Coming up with stuff for the interview portion was probably the hardest thing. There's a contestant coordinator who is in charge of coordinating the stories [that you tell at the beginning of the show]. He'd always remind me to think of more stories. I wore this ring most of the time I was on the show that my grandmother gave me and I was like we could talk about that, and he said no, somebody else just talked about this cameo brooch that she got from her mother and he was like, “no more jewelry from relatives.” They try not to repeat the stories too frequently because a lot of people have done the same things. I got a little bit better about how to present something that was going to be okay for the show; you had to have something mildly entertaining.
I made three separate trips to Los Angeles. I went first in mid-January and I was on the second taping day of the week and went home after my first five games, so I had a little break for a couple weeks. Then I went back the first week in February and played 10 games and then went home on Thursday and flew back on Monday to play five more games on Tuesday. That was pretty intense. It’s exhausting. It’s mentally exhausting, standing all day -- which I know people do for their jobs all the time, but I assume people who do that wear more supportive shoes than I did, which I imagine helps.
The panel of judges is just what you'd imagine it would be.
There is a table of people facing the stage, whom Alex calls the judges.
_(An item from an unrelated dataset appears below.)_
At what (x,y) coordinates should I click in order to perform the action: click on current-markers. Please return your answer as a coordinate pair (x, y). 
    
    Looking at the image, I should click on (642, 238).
At least one person from the legal team is there and then I think some of the writers, but I don't totally know who they are. The only person who the contestants ever have any interaction with is the legal person who comes over and writes down your Final Jeopardy wager. Once you’ve written it on the screen and press enter, the legal person comes over and writes it down in case there is an equipment malfunction so that’s its official.
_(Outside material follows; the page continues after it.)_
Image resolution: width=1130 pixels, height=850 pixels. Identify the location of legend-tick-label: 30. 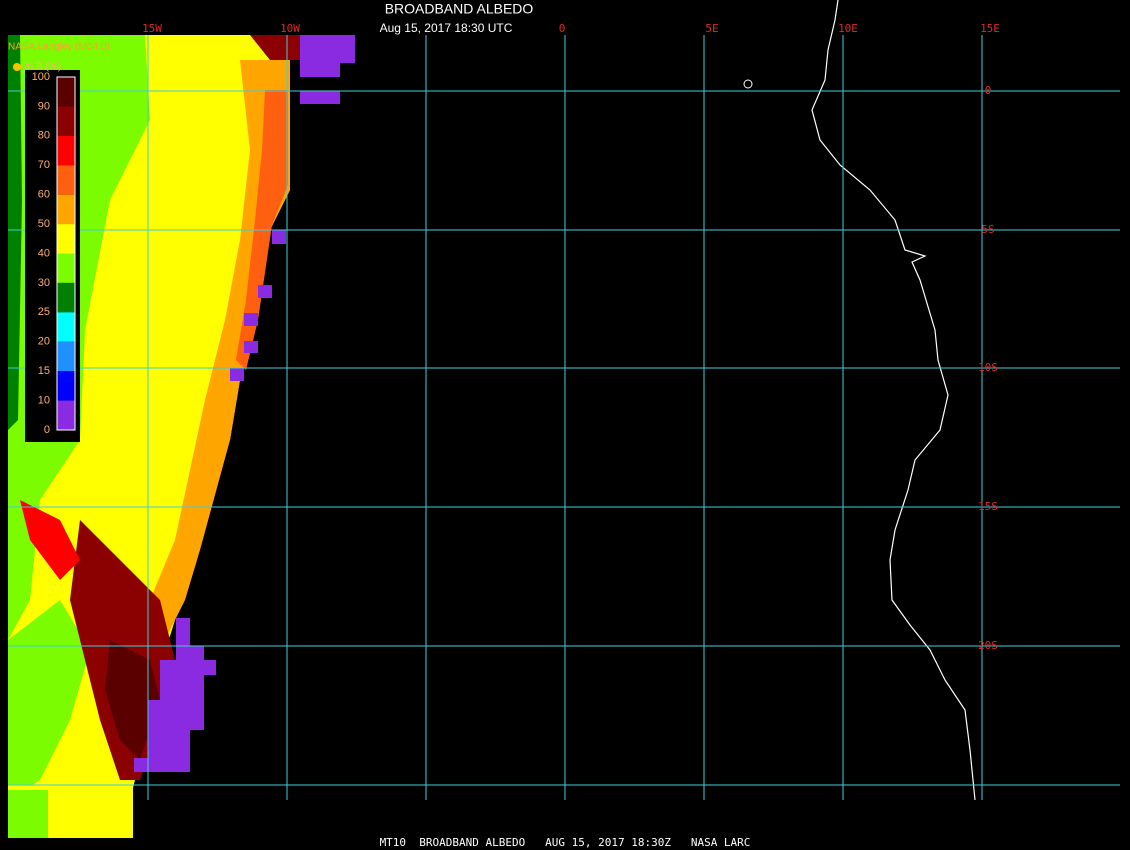
(44, 283).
How to do well at "Jeopardy!"
Learn as much as you can or have learning be an every day part of your life. There’s a lot of stuff I know from “The Simpsons,” which is a very silly place to learn stuff but I don't think I've ever gotten a bad fact from there. Try to learn things any way you can. Before you go on, study the areas you feel you need help in. Try not to get too stressed out. Some people get really frustrated or lose their cool and confidence so they don’t get off to a great start. It’s not the end of the world if you get it wrong.
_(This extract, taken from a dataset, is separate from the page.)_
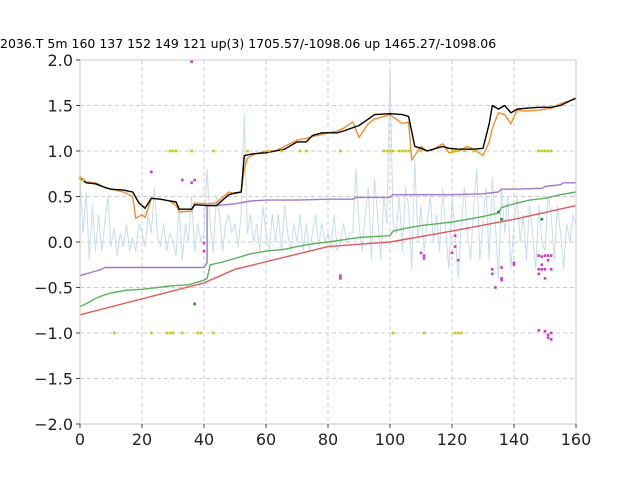 The image size is (640, 480). I want to click on y-tick-label: 0.0, so click(60, 242).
Alex Trebek is with it ... and helps write the answers.
He’s very good at what he does, which is to make it fun, keep the game going, make sure the contestants feel comfortable, keep it entertaining. You don't really get a lot of time to talk to him, though. He makes jokes, he’s very bright and very sharp. During the game, he gives you much more feedback than what you see on TV. There's a lot more nonverbal interaction with the contestants. What you talk about at the end of the show varies quite a bit. There was a woman from Toronto and they talked about Rob Ford. One man was very into Alex’s suits so that’s what we talked about at the end of the show.
He helps with the answers. He'll sit with the writers and go over stuff. He'll make suggestions about wording to help out the contestants. Most of the writers have been there a long time and he’s been there for a long run so he has a good sense of what’s going to work.
And a bonus: How to remember things better!
It helps me to write down everything, even if I don’t go back and look at the notes, the act of physically writing something makes me a lot more likely to remember it. I’m a big believer in cognitive benefits of hand writing. And I don't know how you develop this, but it helps to remember the context I learn something in. If I don’t have some reason to remember something, I’m a lot less likely to remember it. I was a history major in college; I like history a lot so I know a fair amount about it, so when I learn more history it fits into this broader framework of things I already know.
This interview has been edited and condensed.